Basic Bread Pudding

bread pudding with rum sauce

I appreciate a good bread pudding and firmly believe that the best bread puddings are made with buttery croissants or brioche bread. However, a good panetone will also do the trick.

Recently I made a bunch of dinner rolls but they didn’t turn out satisfactory. They were still edible though. As such, I decided to use them and make bread pudding. They had a fair amount of fat in them so I knew they would make a decent pudding. Tip – the more fat (i.e. oil or butter) the bread has, the better the pudding (again, in my opinion).

As I wasn’t planning on making bread pudding, I just cobbled together whatever I had in my fridge to piece this together. It resulted in this recipe – an easy peasy, substitutions galore recipe. Adding the nuts, fruit and crystallized ginger is totally optional but makes for a more flavorful pudding. I also made a rum sauce to go along with the pudding. Feel free to experiment with other spirits – a whiskey or vodka sauce might also go well with your pudding.

Basic Bread Pudding

(adapted from here; rum sauce adapted from here)

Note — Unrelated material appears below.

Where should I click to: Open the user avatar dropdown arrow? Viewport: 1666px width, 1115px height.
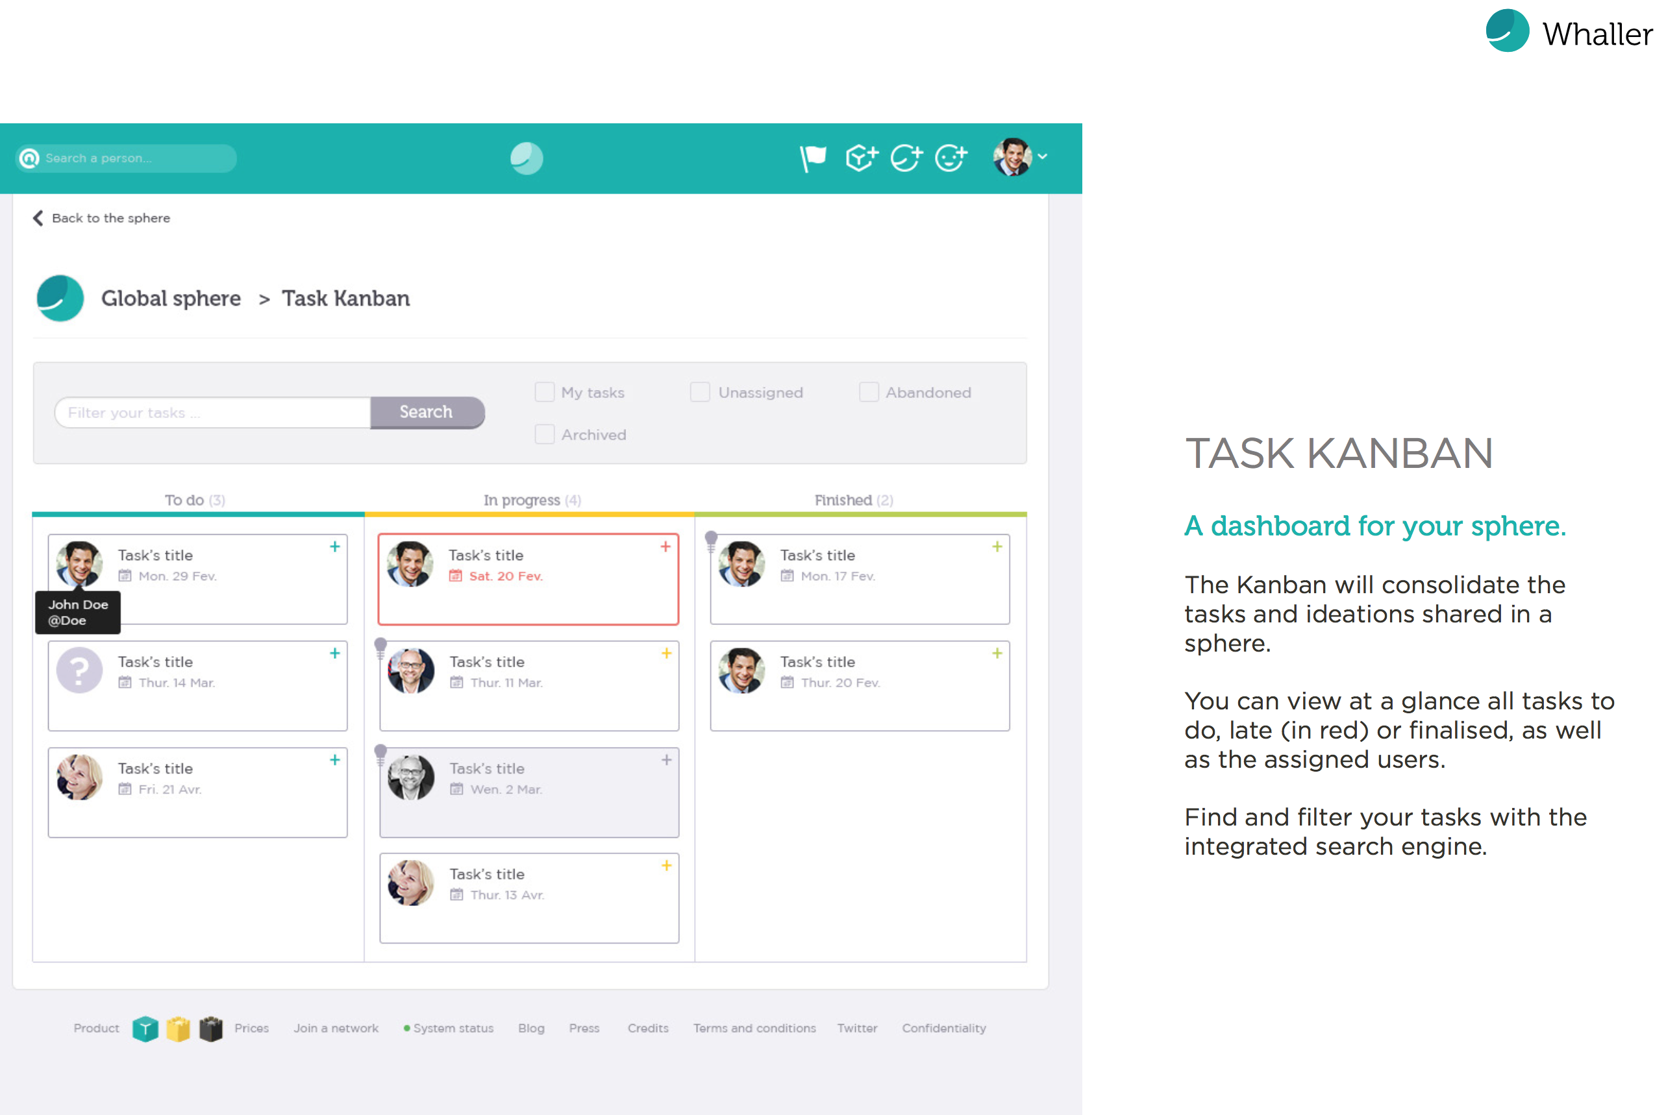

  • About half a loaf of bread or 3 to 4 cups of diced bread (Don’t worry if you don’t have enough, you’ll just have more custard; try and use bread with more butter/oil content for better results)
  • 2 cups of milk/cream/half and half or any combination
  • 1 teaspoon vanilla essence
  • 1/2 teaspoon salt
  • 3 eggs (you can get away with 2)
  • 2 tablespoons of butter, cut into cubes
  • 1/4 cup of sugar (vanilla sugar is great here)
  • 1/4 cup raisins or any other dried fruit (optional)
  • 1/4 chopped nuts (pecans, walnuts, etc.) (optional)
  • 2 tablespoons crystallized ginger, chopped (optional)

For the rum sauce (optional):

  • 1/2 cup sugar
  • 1/2 cup butter (1 stick)
  • 1/2 cup cream
  • 1/4 cup rum


  1. Preheat oven to 350°F. Butter a pie dish.
  2. Tear up bread and place in pie dish.
  3. Mix together milk, eggs, salt, and vanilla essence.
  4. Sprinkle chopped nuts, fruit, crystallized ginger on top of bread, if using.
  5. Pour milk mixture over the bread and let it soak for at least 15 minutes. I usually let mine soak for an hour or so.
  6. Sprinkle sugar on top and dot with cubed butter.
  7. Bake for 35-40 minutes.
  8. To make the rum sauce: Heat all ingredients together in saucepan over low heat and stir till mixture reaches a low boil. Remove from heat and set aside.
  9. Remove from oven and let cool for 5 minutes before serving.
  10. Serve bread pudding with rum sauce drizzled on top (if using).